Screenshot grounding data:

----

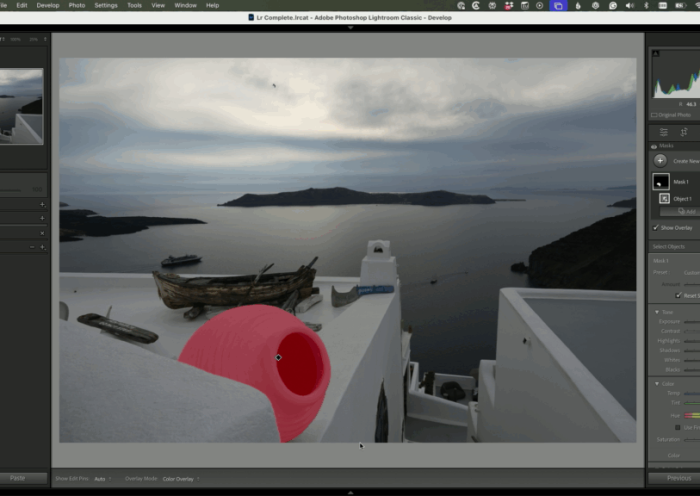
Task: Toggle the Show Overlay checkbox
Action: pos(656,228)
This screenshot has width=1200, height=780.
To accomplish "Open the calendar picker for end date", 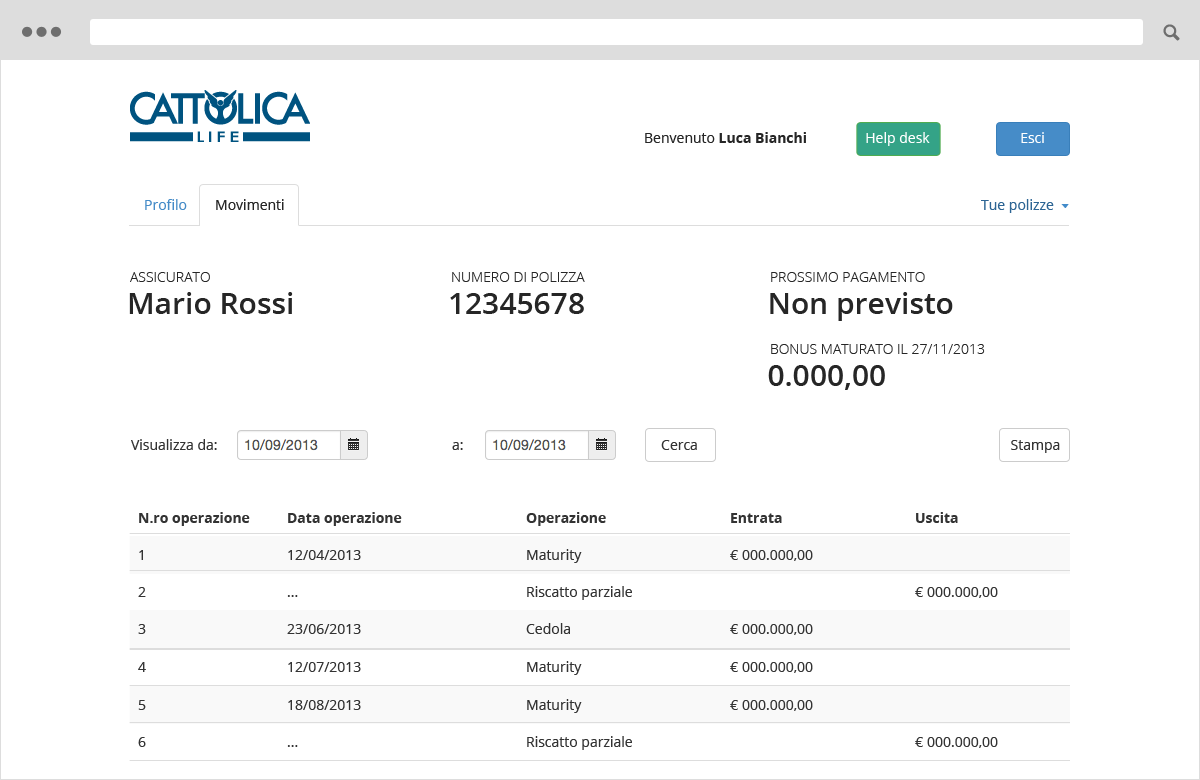I will (x=602, y=445).
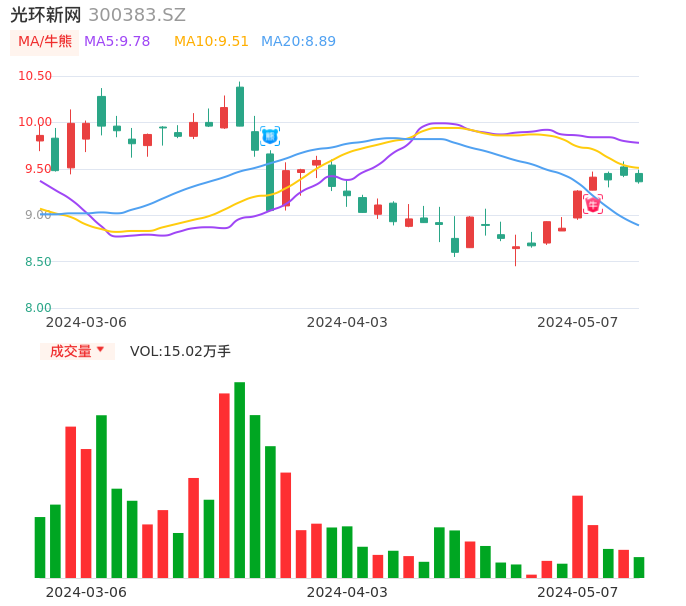Click the stock code 300383.SZ

tap(137, 15)
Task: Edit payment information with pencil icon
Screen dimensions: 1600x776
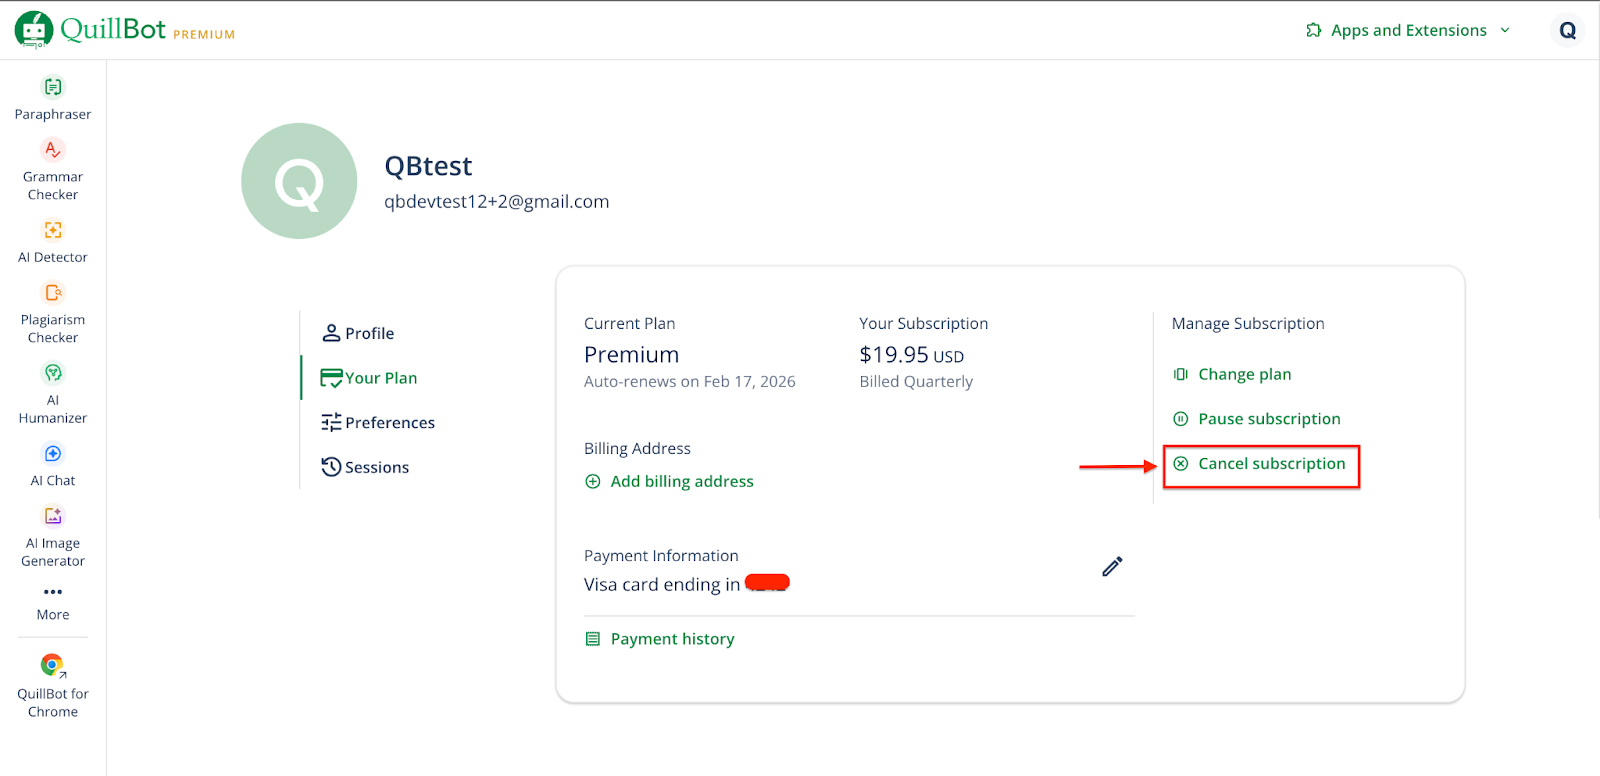Action: coord(1112,567)
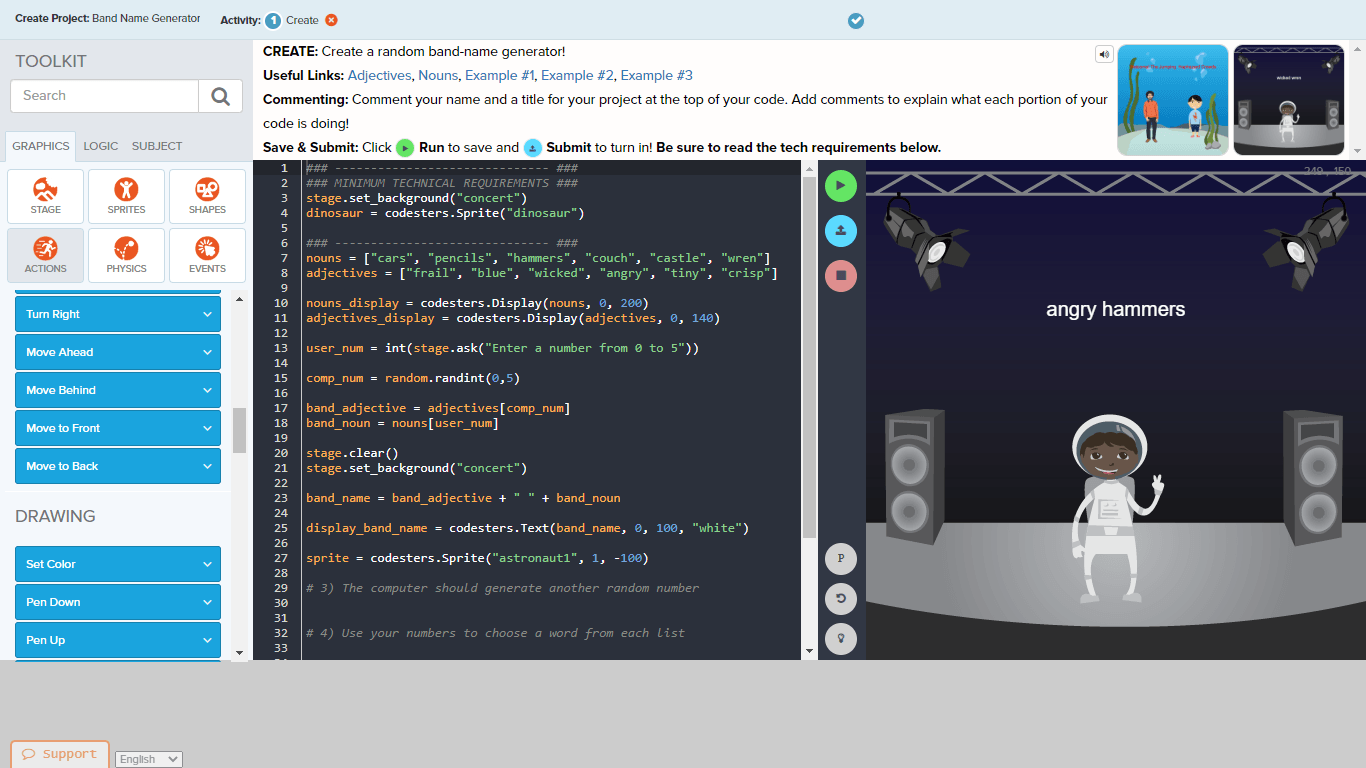Expand the Set Color drawing block
The height and width of the screenshot is (768, 1366).
(117, 564)
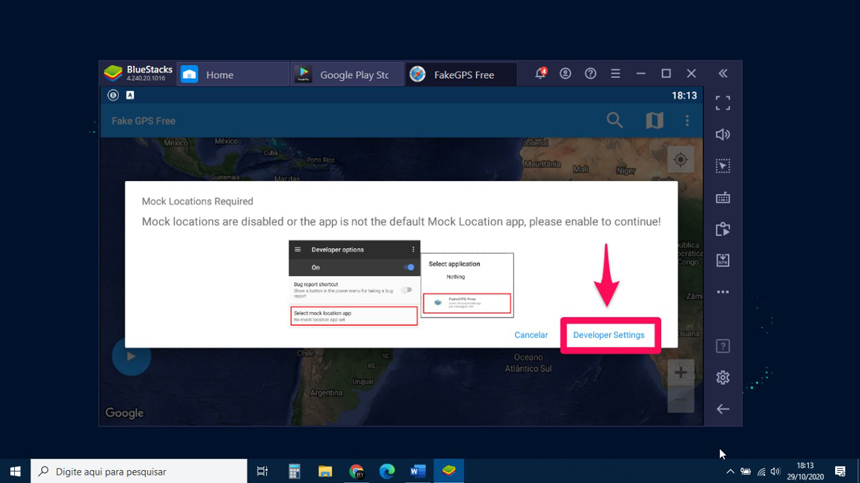Click the install APK sidebar icon

point(723,260)
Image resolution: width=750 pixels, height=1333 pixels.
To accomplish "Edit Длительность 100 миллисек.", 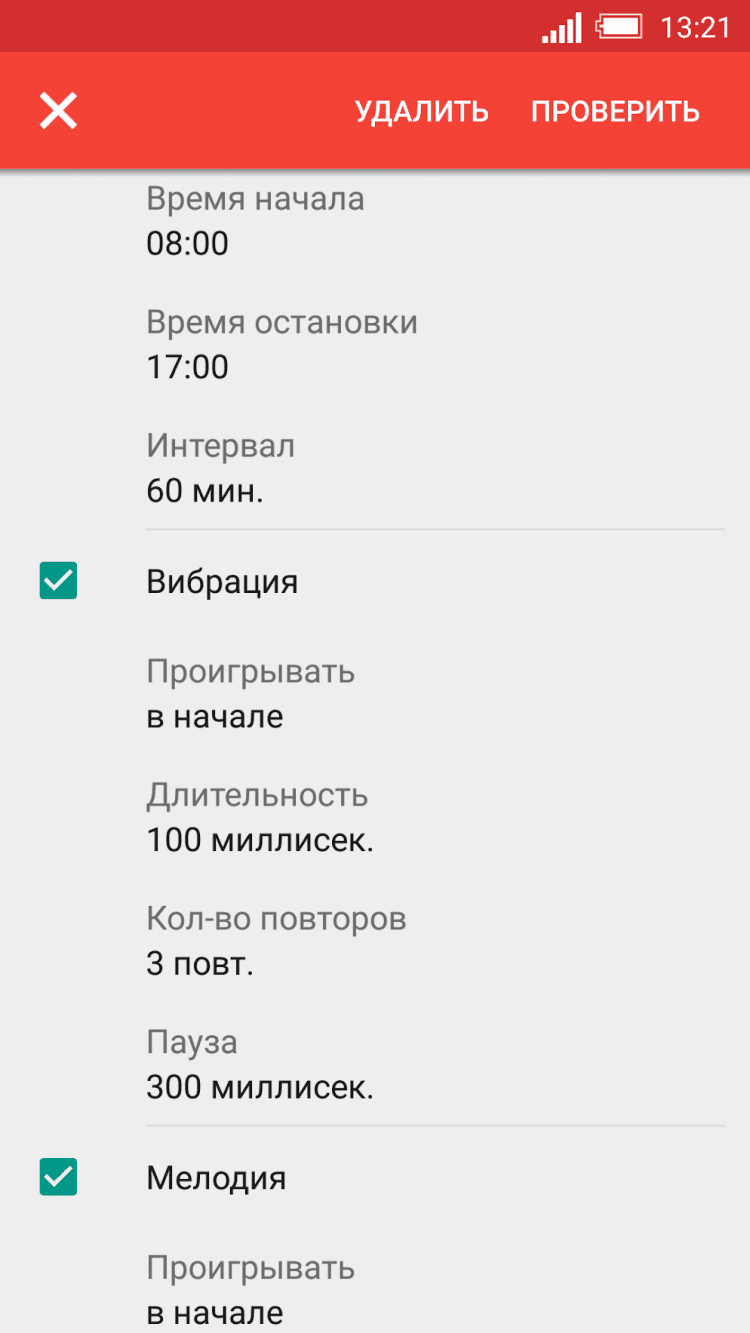I will [434, 817].
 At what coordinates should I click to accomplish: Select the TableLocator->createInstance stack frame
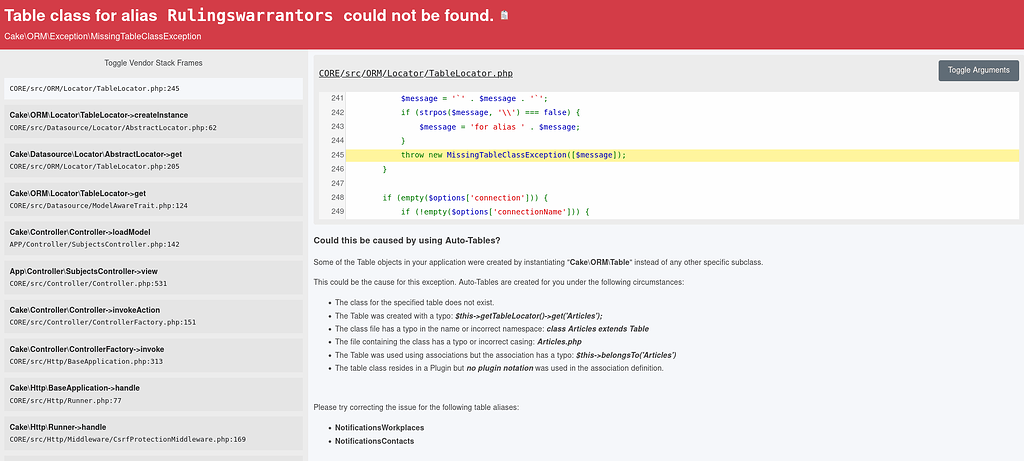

----

* [Problem details]
How would the lines above read from the one with "Screen dimensions: 1600x776" to the one with "Image resolution: width=750", inclusive, with no pictures? Write them out exactly.

* [Answer for the task]
Screen dimensions: 1600x776
Action: coord(1112,567)
Expand the Set Color drawing block
The height and width of the screenshot is (768, 1366).
(117, 564)
Click the install APK sidebar icon

point(723,260)
Image resolution: width=750 pixels, height=1333 pixels.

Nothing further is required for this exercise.